> Dataset:
==========

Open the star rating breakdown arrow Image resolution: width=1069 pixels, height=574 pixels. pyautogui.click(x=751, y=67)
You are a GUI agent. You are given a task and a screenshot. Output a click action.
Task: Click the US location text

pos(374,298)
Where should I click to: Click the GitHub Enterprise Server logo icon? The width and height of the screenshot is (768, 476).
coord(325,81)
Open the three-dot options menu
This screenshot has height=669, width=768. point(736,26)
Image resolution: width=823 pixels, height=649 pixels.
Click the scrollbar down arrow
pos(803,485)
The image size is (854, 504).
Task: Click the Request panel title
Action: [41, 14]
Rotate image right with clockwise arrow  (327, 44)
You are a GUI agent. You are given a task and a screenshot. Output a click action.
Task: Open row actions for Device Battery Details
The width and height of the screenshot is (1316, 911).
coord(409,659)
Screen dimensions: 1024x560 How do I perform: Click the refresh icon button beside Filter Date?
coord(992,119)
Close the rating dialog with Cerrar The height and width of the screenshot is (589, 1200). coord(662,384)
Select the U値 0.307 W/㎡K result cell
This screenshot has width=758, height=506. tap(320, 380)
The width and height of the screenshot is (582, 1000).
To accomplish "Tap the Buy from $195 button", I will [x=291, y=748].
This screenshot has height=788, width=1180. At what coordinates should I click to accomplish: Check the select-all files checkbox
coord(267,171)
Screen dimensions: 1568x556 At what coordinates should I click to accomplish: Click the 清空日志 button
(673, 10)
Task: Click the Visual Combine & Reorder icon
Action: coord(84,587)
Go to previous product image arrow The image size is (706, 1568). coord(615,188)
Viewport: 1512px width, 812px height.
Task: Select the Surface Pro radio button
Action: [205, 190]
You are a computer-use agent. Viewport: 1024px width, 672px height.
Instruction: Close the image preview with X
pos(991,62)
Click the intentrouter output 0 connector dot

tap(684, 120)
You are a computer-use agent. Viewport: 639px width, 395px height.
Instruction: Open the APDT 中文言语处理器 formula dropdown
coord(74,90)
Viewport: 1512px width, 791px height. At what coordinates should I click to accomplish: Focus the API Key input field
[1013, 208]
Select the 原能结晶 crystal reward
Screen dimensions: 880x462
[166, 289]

==========

> Problem to work on: Please show every line above that includes the word "computer".

> Answer for this exercise:
You are a computer-use agent. Viewport: 1024px width, 672px height.
You are a computer-use agent. Viewport: 639px width, 395px height.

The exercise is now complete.